WASHINGTON: The US military is seeing some “positive indicators” from Pakistan showing it is becoming more responsive to US concerns about alleged militant safe havens in the country but Islamabad has yet to make a strategic shift, a top US general said on Tuesday.
“We are now beginning to see very positive indicators … that they are moving in the right direction,” said US Army General Joseph Votel, head of the U.S. military’s Central Command, citing unspecified Pakistani actions “on the ground.”
“It does not yet equal the decisive action that we would like to see them take in terms of a strategic shift, but they are positive indicators,” Votel told a hearing of the U.S. House of Representatives.
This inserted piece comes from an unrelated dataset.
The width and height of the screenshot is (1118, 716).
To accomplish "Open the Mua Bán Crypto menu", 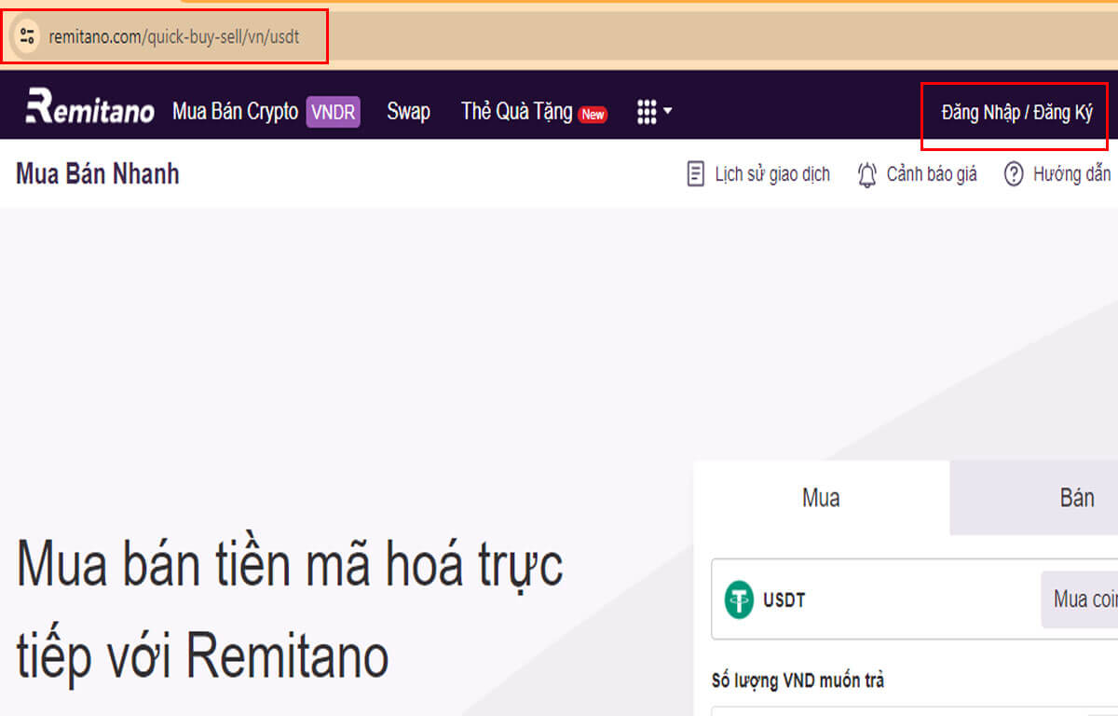I will tap(234, 111).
Ties between the allies strained further recently when Washington persuaded member states of the Financial Action Task Force (FATF) to include Pakistan on the watch-list of nations with inadequate terrorist financing or money laundering controls.
Of late, senior director
for South and Central Asia at the NSC of US Lisa Curtis arrived in Islamabad and held meetings with Interior Minister Ahsan Iqbal and foreign secretary Tehmina Janjua in an effort to improve relations.Relations between the two non-Nato allies began to plummet after the announcement of the Trump administration’s strategy for South Asia and Afghanistan last year.
The extensive bilateral talks began afterwards to find a common ground, but the National Security Strategy document unveiled by the US, the Trump’s New Year tweet, the suspension of military aid and the US move to grey list Pakistan left little doubt that the talks have failed to fix the strains.
Later, the military leadership of both countries engaged in the dialogue. In January, Chief of Army Staff General Qamar Javed Bajwa received two telephone calls from Commander US Central Command General Joseph Votel and one from a US Senator over the week to discuss Pak-US security cooperation post the President Trump tweet.